Salvador/Sao Paulo. Zufrieden nahm Marc Wilmots bei der Pressekonferenz auf dem Podium Platz. Die Genugtuung konnte Belgiens Teamchef nach dem 2:1-Sieg nach Verlängerung gegen die USA nicht verbergen. „Wir haben heute ein nervenaufreibendes Spiel gesehen. Wir hatten so viele Chancen und haben das Geschehen bestimmt“, sagte der 45-Jährige, „und allen Kritikern, die in den vergangenen Tagen geschrieben haben, wir könnten keinen Fußball spielen, möchte ich entgegnen: Das hier war Fußball.“

Als Geheimfavorit waren die Belgier ins Turnier gestartet, in den drei Gruppenspielen gegen Algerien, Russland und Südkorea vermochten sie trotz dreier Siege jedoch nicht zu überzeugen. Erst zum Auftakt der K.-o.-Phase präsentierte sich Wilmots' Elf so dynamisch und offensiv orientiert, wie man es im Vorfeld erwartet hatte. Vor allem Jungstar Divock Origi, 19, der nach drei Joker-Einsätzen erstmals in der Startelf stand, erwies sich gegen die USA als ständiger Unruheherd. Insgesamt 30 Torschüsse verbuchten die Belgier, scheiterten aber lange Zeit entweder an US-Keeper Tim Howard oder der eigenen Zielsicherheit. „Zwei Worte? Tim Howard. Respekt“, twitterte Belgiens Kapitän und Abwehrchef Vincent Kompany nach der Partie. Erst in der Verlängerung durchbrachen Kevin de Bruyne (92.) und Romelu Lukaku (104.) den Bann und sorgten für die vermeintliche Erlösung, ehe es nach dem Anschlusstreffer von Julian Green (107.) doch noch einmal spannend wurde. In der hektischen Schlussphase war der zweitjüngsten Mannschaft des Turniers die fehlende Routine anzumerken, sie wackelte gewaltig, brachte den Erfolg aber über die Zeit.

DATENSATZ:
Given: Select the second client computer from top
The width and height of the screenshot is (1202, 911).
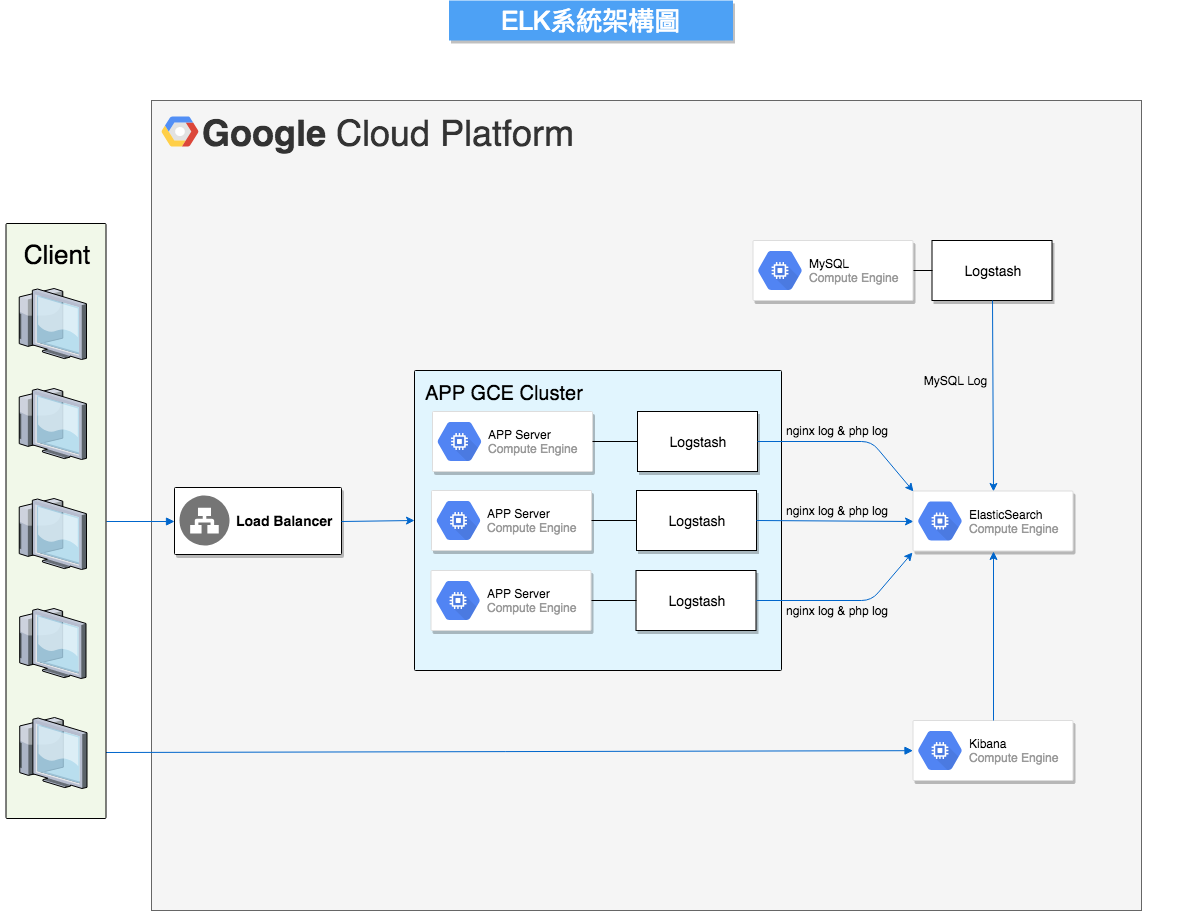Looking at the screenshot, I should coord(53,422).
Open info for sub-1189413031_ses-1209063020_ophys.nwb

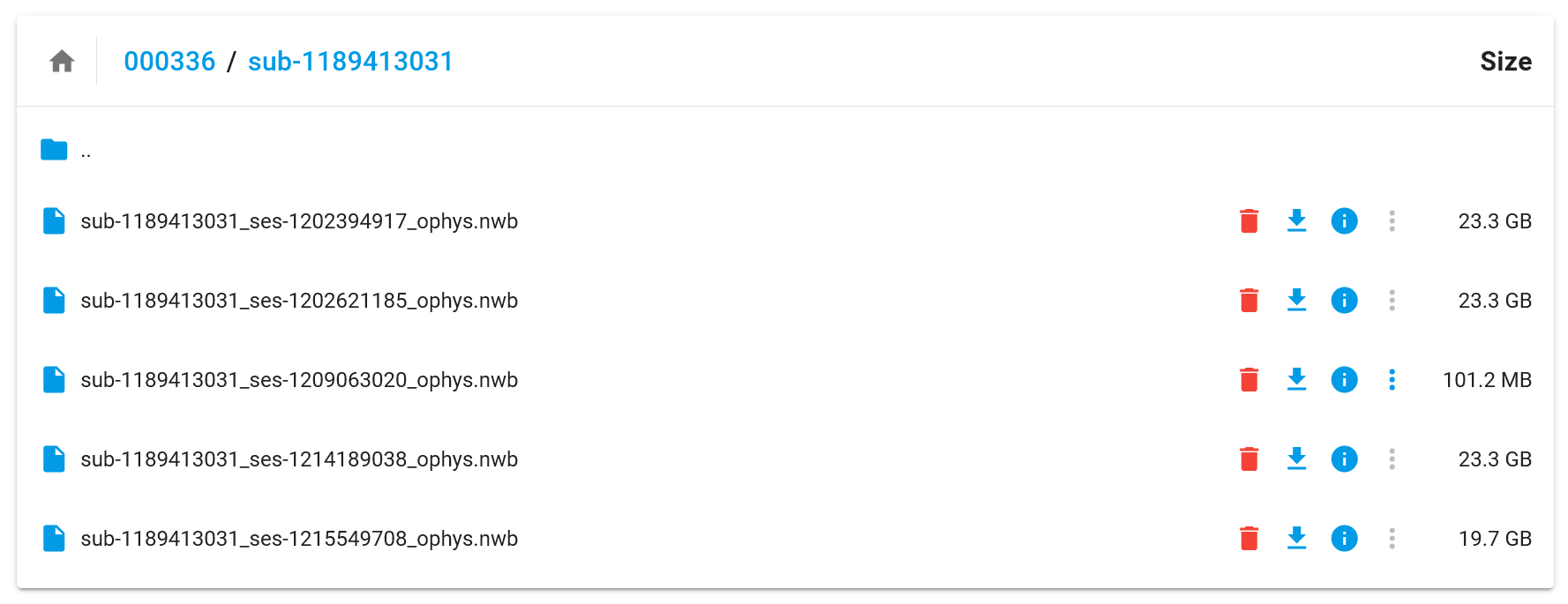(x=1344, y=380)
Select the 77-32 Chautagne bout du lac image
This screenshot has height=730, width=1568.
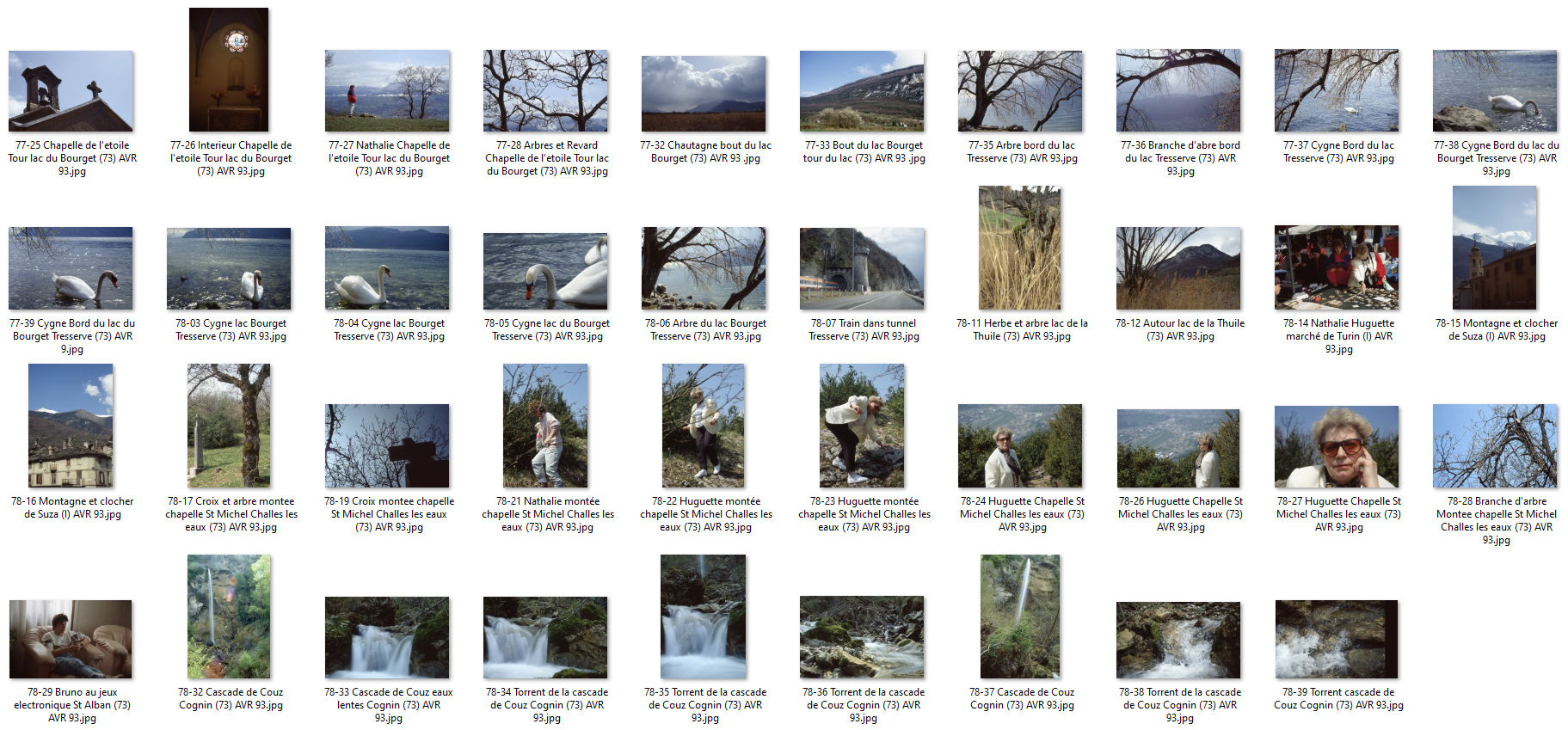click(704, 93)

AUFGABENSTELLUNG:
1. Wer erzielte laut dem Spielbericht den Anschlusstreffer für die USA, und in welcher Minute fiel er?
2. Erläutern Sie anhand des Spielberichts, an wen Marc Wilmots den Satz „Das hier war Fußball“ richtete und womit er ihn begründete.

LÖSUNGEN IM EINZELNEN:
1. Julian Green erzielte den Anschlusstreffer in der 107. Minute.

2. Wilmots richtete den Satz an alle Kritiker, die in den vergangenen Tagen geschrieben hatten, Belgien könne keinen Fußball spielen. Er stützte sich dabei auf das nervenaufreibende Spiel, in dem seine Mannschaft sehr viele Chancen gehabt und das Geschehen bestimmt habe.